All the columns of the dataset me be seen here

![im1](https://github.com/beingamanforever/RNNs-and-LSTMs/assets/121532863/4cd78a95-5e27-4a6d-89e7-7d416e064b6e)

'Date' column entries had class as object was changed to datetime, for plotting purposes

![image](https://github.com/beingamanforever/RNNs-and-LSTMs/assets/121532863/80a5934a-686e-4d37-81ae-4bc666e8675d)

> [!NOTE]
> Do follow the above method for converting to datetime using pandas, as it's much more efficient than parsing than it's counterpart (refer to the image above)

I then plotted the relationship between various variables which were used as variables and analysed their spread, this helped me undertsand if normalization is required.

![RNN LSTM-1](https://github.com/beingamanforever/RNNs-and-LSTMs/assets/121532863/3950e66f-82b7-4b95-986f-7cd3df511c96)

Then I used MinMaxScaling() to normalize the values, as it would help in converging the gradients faster and also the outliers would be removed. That's why I preferred it over StandardScaler as it removed the outliers in 'Application' column, I came to an conclusion that it has outliers as the 75% quartile was at 100ish value and the max was at 1080, also when I checked the number of rows of values about the 75% it counted to a significant number, thus indicating the presence of outliers.

Then after more pre-processing and cleaning of data and spliting the data into train & test datasets, I modelled a LSTM architechture which was trained using my training dataset, validated using validation_dataset and accuracy was then predicted using test_dataset.

> [!NOTE]
> Do make sure to keep shuffle=False, as orelse the ordering of data maybe changed and hence the soul agenda behind the time series sequences would be lost.
>
![image](https://github.com/beingamanforever/RNNs-and-LSTMs/assets/121532863/0f4f940d-3b42-4a6f-8bc8-da74119776c2)

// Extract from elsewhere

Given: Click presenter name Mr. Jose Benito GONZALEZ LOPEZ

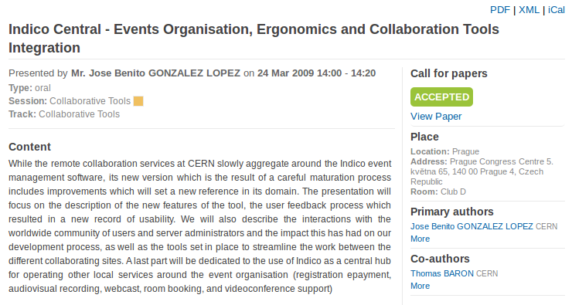Looking at the screenshot, I should tap(155, 73).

Then, I used regularisation techniques to improve the accuracy like adding droupout layers to avoid overfitting, since I don't have GPU in my system hence I then transferred to Google Collab to use the T4_GPU provided as it reduces the training time by a major factor. I also used early stopping so as to reduce the training time, which allowed the algorithm to not run through all epochs.

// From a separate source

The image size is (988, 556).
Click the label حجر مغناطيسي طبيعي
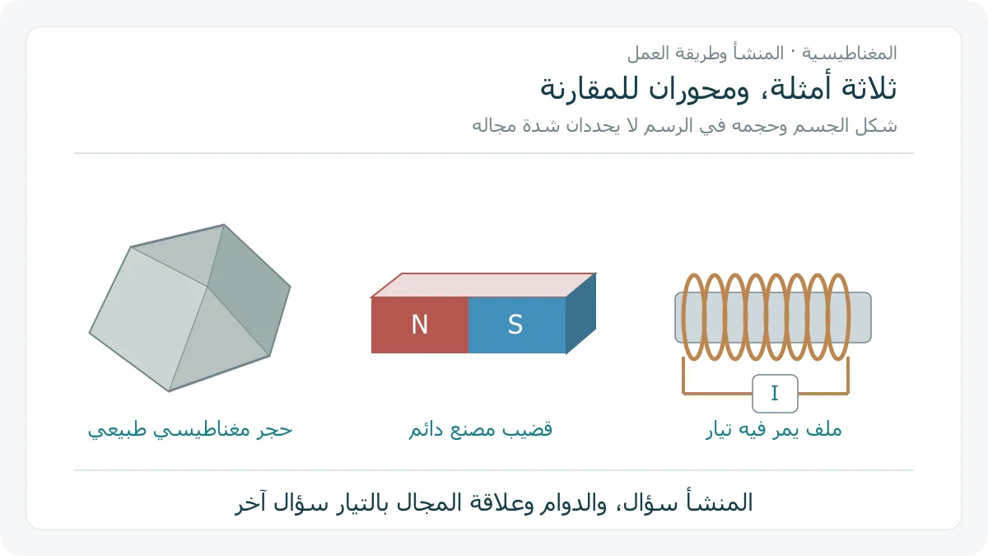(190, 430)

![image](https://github.com/beingamanforever/RNNs-and-LSTMs/assets/121532863/c51a6642-aab5-449d-87b6-605e3a0343d9)

After that I compiled my model and I used optimizer as 'adam' , loss as 'mse' and metrics as MeanAbsoluteError(). Then I saved the results obtained from each epoch into a variable named as history, which would be then used for plotting purposes.

![image](https://github.com/beingamanforever/RNNs-and-LSTMs/assets/121532863/51a7b8c9-643a-4e25-9d2c-d60c6047b06c)

Finally I plotted the actual and predicted values of the target variable to analyse how closely they resemble each other

![RNN LSTM-2](https://github.com/beingamanforever/RNNs-and-LSTMs/assets/121532863/42b07b17-9c81-4608-b5b3-7efd6e8d7c68)

# Where to go from here
> [!IMPORTANT]
> Further improvements I am considering to make on this model
1. Hyper parameter tuning of the parameters of LSTM, and the training variables like epochs, batch_size can be optimized.
2. Changing the LSTM architecture, trying out various different models and analyzing the best from it (changes like adding more layers, tunning the droupout parameter, using different activation functions like 'relu' or 'tanh', instead of Leaky ReLU. As predominantly, RNN based models use these as activation functions in their hidden state.
3. Using different scaling methods and analysing their performance.
4. Varing the length of the sliding window that was used for predicting the future prices.
5. Parsing and caching of data to improve speed, thereby reducing the training time.

> [!TIP]
> If u want to run the code, consider running it on google collab and adjusting the runtime parameter to T4_GPU, instead of CPU if u don't have a fast machine locally. Orelse, u may simply run it on local system.